Dual Debiasing: Remove Stereotypes and Keep Factual Gender for Fair Language Modeling and Translation
Tomasz Limisiewicz, David Mareček, Tomáš Musil
TL;DR
The paper addresses the dual nature of gender signals in language models by separating stereotypical bias from factual gender cues and proposes 2DAMA, a dual debiasing framework that combines DAMA (model editing), LEACE (concept erasure), and a covariance-based erasure step. It presents a theoretical basis and practical algorithm for selectively erasing bias while preserving useful factual gender information, with a bias-to-feature threshold guiding dimension selection.
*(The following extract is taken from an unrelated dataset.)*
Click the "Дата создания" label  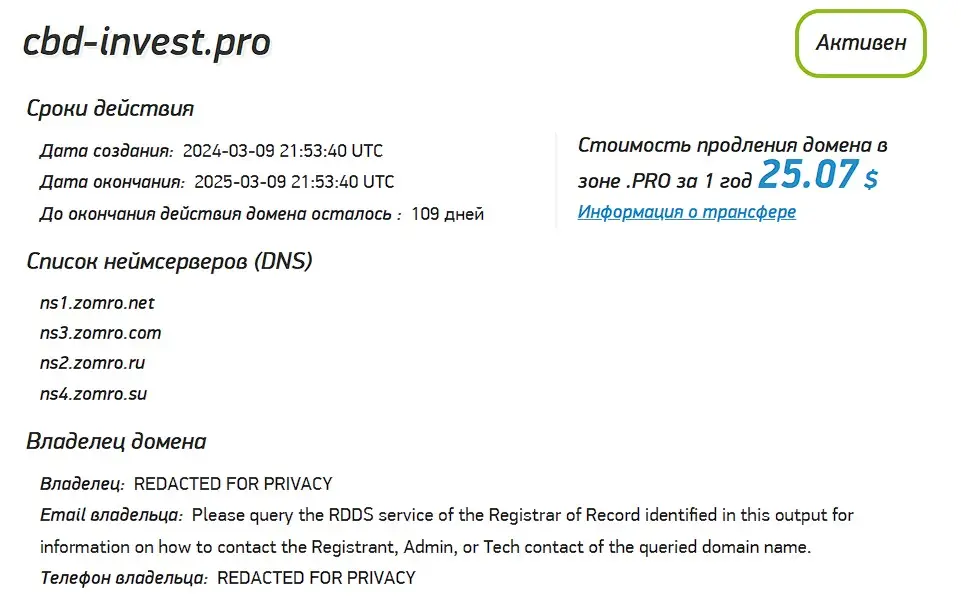[106, 152]
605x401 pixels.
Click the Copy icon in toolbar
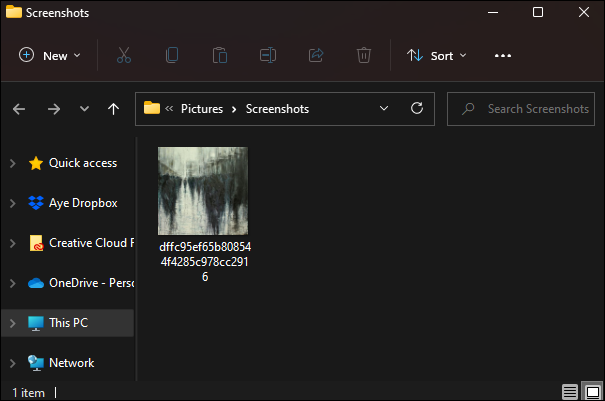(x=172, y=56)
Empirical results across English and multilingual translation show substantial bias reduction with only modest degradation in non-gender tasks, and demonstrate cross-lingual applicability and bias sharing across languages. This work advances fair language technology by enabling more reliable gender representation and translation in morphologically rich languages while maintaining task performance.
Abstract
Mitigation of biases, such as language models' reliance on gender stereotypes, is a crucial endeavor required for the creation of reliable and useful language technology. The crucial aspect of debiasing is to ensure that the models preserve their versatile capabilities, including their ability to solve language tasks and equitably represent various genders. To address this issue, we introduce a streamlined Dual Dabiasing Algorithm through Model Adaptation (2DAMA). Novel Dual Debiasing enables robust reduction of stereotypical bias while preserving desired factual gender information encoded by language models. We show that 2DAMA effectively reduces gender bias in English and is one of the first approaches facilitating the mitigation of stereotypical tendencies in translation. The proposed method's key advantage is the preservation of factual gender cues, which are useful in a wide range of natural language processing tasks.